Consider the following graph (Fig. 1). In this assessment example we can see some reversible effects of vocal toning over three 2 minute periods. There is an increase in electrodermal response indicating slightly elevated arousal, accompanied by a decrease in heart rate and increase in healthy heart rate variability during the vocal toning. Note that HRV, while decreasing after the vocal toning, still remains higher at the end than during the initial baseline. Based on this analysis we might continue to utilize toning for the HRV benefits and assign a real-time musical tone to eletrodermal response in order to train for prevention of over-arousal and accompanying anxiety. The musical tone assigned to the electrodermal response may be set to a key, note length and scale if the toning is tonally based, for example D harmonic minor.

This kind of data gives the client and music therapist physiological information in the moment, that may assist in guiding the therapeutic process.

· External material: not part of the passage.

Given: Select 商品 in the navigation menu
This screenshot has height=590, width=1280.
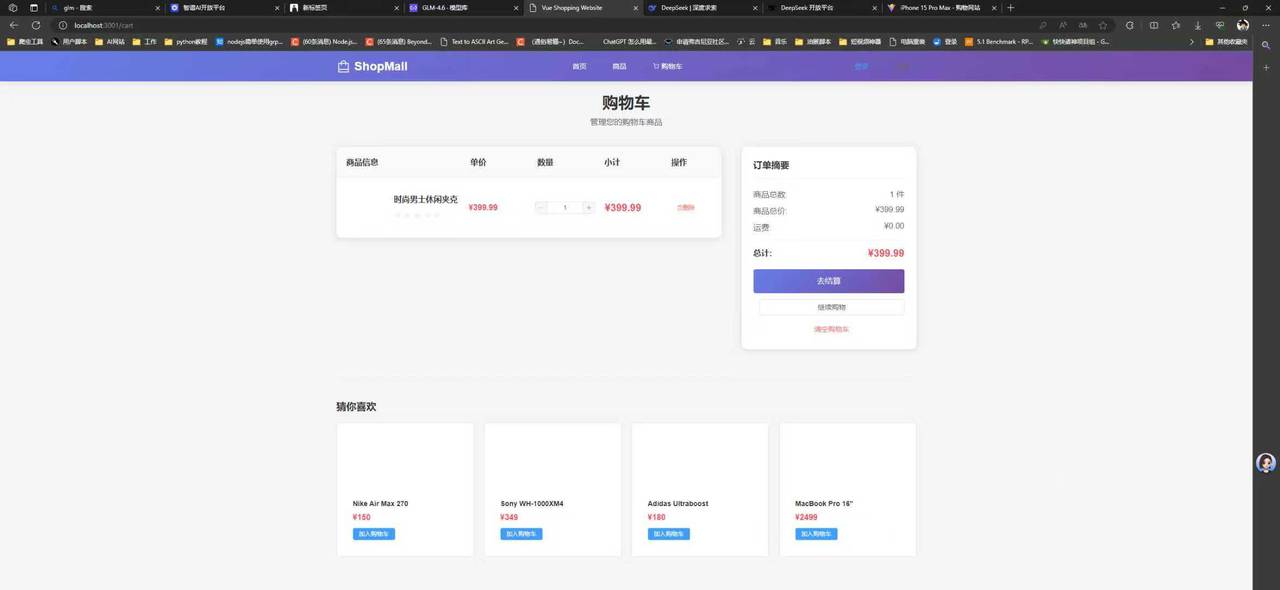Looking at the screenshot, I should [618, 66].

This information may be instructive whether the clinical objective is the physical relief from anxiety, or the psychoanalytic insight from the process of hearing and seeing our physiology in action. In the case of the former, the client uses the real-time data to train his/her nervous system to reduce the physical markers associated with anxiety. An example of the latter is discovery of what archetypal images contribute to the activation of physical anxiety and how that impacts the client's relationships in the here and now. In the practical realm of insurance coverage, charts such as these may help verify the impact of music therapy sessions even when tones are not provided as feedback and the device is simply used as a monitor.

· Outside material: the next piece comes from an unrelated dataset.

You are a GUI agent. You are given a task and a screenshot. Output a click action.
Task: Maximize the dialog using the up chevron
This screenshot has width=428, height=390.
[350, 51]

In summary, bio-guided music therapy offers a physiology-based treatment within the bio-medical theoretical model. Physiological data is utilized in real-time by either the client, the therapist or both, to help facilitate clinical goals. This real-time data may be presented in key, scale and tempo for flexibility in musical interaction with the music therapist or group. Resulting charts and graphs document the session in a quantitative manner and may help communicate the impact of music therapy to other medical professionals.

References

Bruscia, K. (1987) Improvisational models of music therapy. Springfield, IL: Charles C. Thomas Publications.

Décosterd, M. L. (2008). Right brain/left brain leadership: Shifting style for maximum impact. Westport, CT, US: Praeger Publishers/Greenwood Publishing Group.

Madsen, C.K., Cotter, V., & Madsen, C.H. (1968). A behavioral approach to music therapy. Journal of Music Therapy, 5, 69–71.

Miller, Eric (2011). Bio-Guided Music Therapy: A practitioner's guide to the clinical integration of music and biofeedback. London: Jessica Kingsley Publishers.

Scartelli, J.P. (1989). Music and self-management methods: A physiological Model. St. Louis: MMB Music Inc.

Szirony, G. M., Pearson, L. C., Burgin, J. S., Murray, G. C., & Elrod, L. M. (2007). Brain hemisphere dominance and vocational preference: A preliminary analysis. Work: Journal of Prevention, Assessment & Rehabilitation, 29(4), 323-329.

Taylor, Dale (1997). Biomedical Foundations of Music as Therapy. St. Louis: MMB.

Thaut, M.H. (2008). Rhythm, Music, and the Brain: Scientific Foundations and Clinical Applications. New York, NY: Taylor and Francis.

Wigram, T., Pedersen, I. N., Ole Bonde, L. (2002). A Comprehensive Guide to Music Therapy. Jessica Kingsly: London.